» Request
Format the part of the data that opens with the line containing "This screenshot has height=358, width=373." and closes with the line containing "Apply changes with", both lines included, as a JSON list of strings with one string per line and no blank lines.

## Start Material to process

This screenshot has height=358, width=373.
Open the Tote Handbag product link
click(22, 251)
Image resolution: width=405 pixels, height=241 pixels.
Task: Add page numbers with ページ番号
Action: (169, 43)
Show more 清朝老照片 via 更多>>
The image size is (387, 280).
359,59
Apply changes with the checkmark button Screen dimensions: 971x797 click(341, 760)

## End Material to process
## Start Material to process

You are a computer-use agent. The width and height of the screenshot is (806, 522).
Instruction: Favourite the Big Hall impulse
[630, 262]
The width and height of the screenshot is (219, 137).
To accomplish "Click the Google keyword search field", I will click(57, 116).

## End Material to process

» Answer to the problem
[
  "This screenshot has height=358, width=373.",
  "Open the Tote Handbag product link",
  "click(22, 251)",
  "Image resolution: width=405 pixels, height=241 pixels.",
  "Task: Add page numbers with ページ番号",
  "Action: (169, 43)",
  "Show more 清朝老照片 via 更多>>",
  "The image size is (387, 280).",
  "359,59",
  "Apply changes with the checkmark button Screen dimensions: 971x797 click(341, 760)"
]